My research focuses primarily on Greek and Roman historiography. This includes an interest in the connections between historiography and other areas of study such as science and technology, political thought, and practices of leadership.
My current book project -- Polybius: Experience and the Lessons of History -- explores the conflict in Polybius' work between the unrivaled value of learning from personal experience and his emphasis on the instructional purpose of history. To clarify Polybius' views on the proper pathway to true knowledge, my study traces the development of prominent figures -- such as Hannibal and Scipio Africanus -- as the learn from these methods in the course of Polybius' historical narrative.
“Learning from Experience: Polybius and the Progress of Rome.” Classical Quarterly 67 (2017), 132-148.

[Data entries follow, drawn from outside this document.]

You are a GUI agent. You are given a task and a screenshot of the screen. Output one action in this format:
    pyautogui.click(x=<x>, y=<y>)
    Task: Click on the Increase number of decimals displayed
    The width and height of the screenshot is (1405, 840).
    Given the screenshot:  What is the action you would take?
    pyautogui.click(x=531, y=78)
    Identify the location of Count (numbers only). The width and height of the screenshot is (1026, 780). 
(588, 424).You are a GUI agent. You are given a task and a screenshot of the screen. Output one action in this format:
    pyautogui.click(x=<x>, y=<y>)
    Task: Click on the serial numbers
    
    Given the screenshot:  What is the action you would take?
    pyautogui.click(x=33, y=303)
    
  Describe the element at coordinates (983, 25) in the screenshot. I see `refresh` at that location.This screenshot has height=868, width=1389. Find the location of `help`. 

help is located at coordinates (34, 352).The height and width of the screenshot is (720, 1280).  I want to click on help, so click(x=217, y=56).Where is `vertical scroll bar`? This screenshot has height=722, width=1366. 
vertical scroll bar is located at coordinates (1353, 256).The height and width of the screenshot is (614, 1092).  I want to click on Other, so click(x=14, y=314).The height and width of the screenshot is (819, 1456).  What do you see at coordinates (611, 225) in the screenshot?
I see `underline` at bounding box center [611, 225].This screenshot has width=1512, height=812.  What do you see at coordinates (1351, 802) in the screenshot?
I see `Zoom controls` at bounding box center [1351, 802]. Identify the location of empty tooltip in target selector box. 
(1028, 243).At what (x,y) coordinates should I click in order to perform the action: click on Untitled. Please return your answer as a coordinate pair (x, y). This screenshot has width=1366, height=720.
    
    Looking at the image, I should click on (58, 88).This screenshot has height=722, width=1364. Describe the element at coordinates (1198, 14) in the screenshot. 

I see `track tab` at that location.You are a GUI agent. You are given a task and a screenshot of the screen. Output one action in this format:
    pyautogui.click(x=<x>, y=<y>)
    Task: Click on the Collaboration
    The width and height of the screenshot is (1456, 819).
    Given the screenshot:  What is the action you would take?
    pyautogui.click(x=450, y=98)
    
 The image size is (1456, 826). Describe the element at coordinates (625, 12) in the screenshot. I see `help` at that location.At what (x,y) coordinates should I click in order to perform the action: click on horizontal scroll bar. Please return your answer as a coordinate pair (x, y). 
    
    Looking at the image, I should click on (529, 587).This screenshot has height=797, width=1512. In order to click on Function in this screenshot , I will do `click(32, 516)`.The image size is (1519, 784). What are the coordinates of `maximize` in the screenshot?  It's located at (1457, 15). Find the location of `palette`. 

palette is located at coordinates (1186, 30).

“Proof through the Night: Representations of Fire-signaling in Greek Historiography.” Histos (forthcoming).
review of Moral History from Herodotus to Diodorus Siculus, by L. I. Hau (2016). RSR (submitted).
review of Polybius and His World: Essays in Memory of F. W. Walbank, edited by B. Gibson and T. Harrison (2013). RSR 40.3.153.
I received my Ph.D. in Classics from the University of Virginia in 2013. I subsequently taught at James Madison University and the University of Tennessee-Knoxville before returning to UVA in 2016.